(MATERIAL PROVIDED)

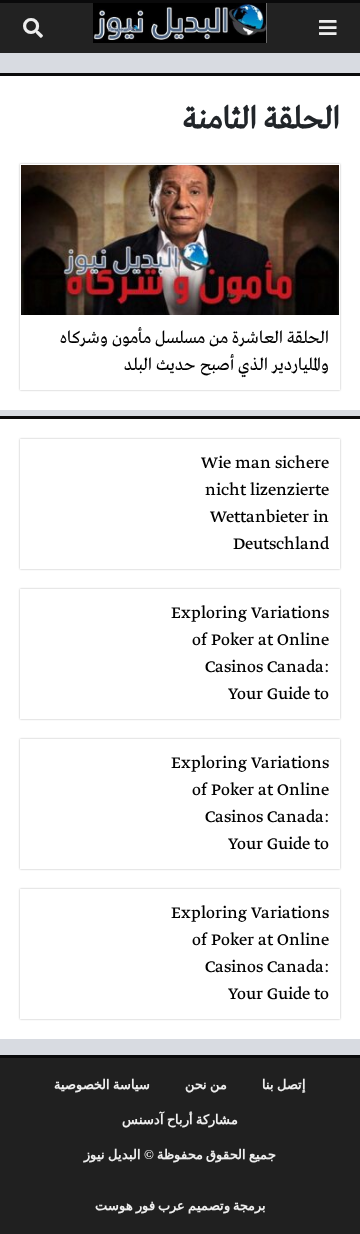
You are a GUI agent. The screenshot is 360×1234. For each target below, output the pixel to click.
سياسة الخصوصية (102, 1085)
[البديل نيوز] (180, 23)
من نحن (206, 1085)
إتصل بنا (284, 1085)
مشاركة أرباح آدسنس (180, 1120)
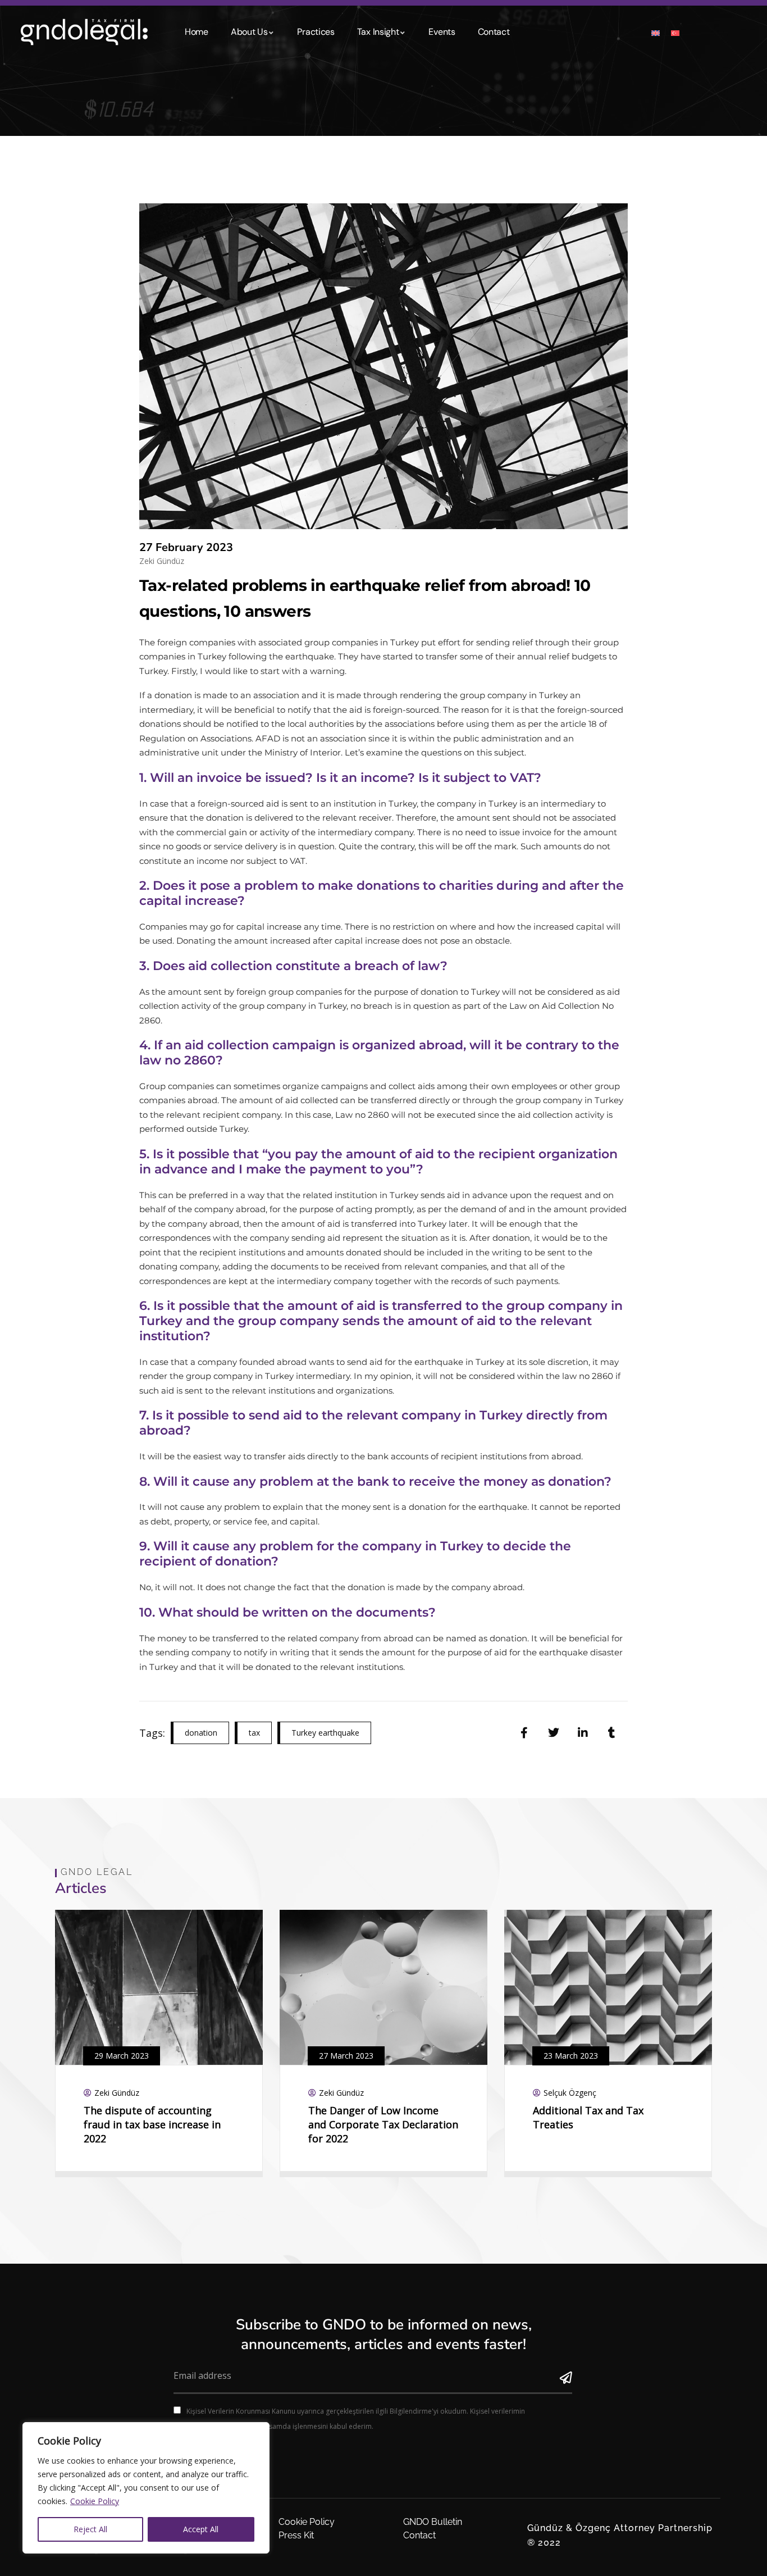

(End MATERIAL PROVIDED)

Nothing but the listing, copied exactly and stripped of its images, should appear in the response.

_RESPONSE FOR THIS EXERCISE:_
You are a GUI agent. The screenshot is 360×1234. For each target below, output the pixel to click.
سياسة الخصوصية (102, 1085)
[البديل نيوز] (180, 23)
من نحن (206, 1085)
إتصل بنا (284, 1085)
مشاركة أرباح آدسنس (180, 1120)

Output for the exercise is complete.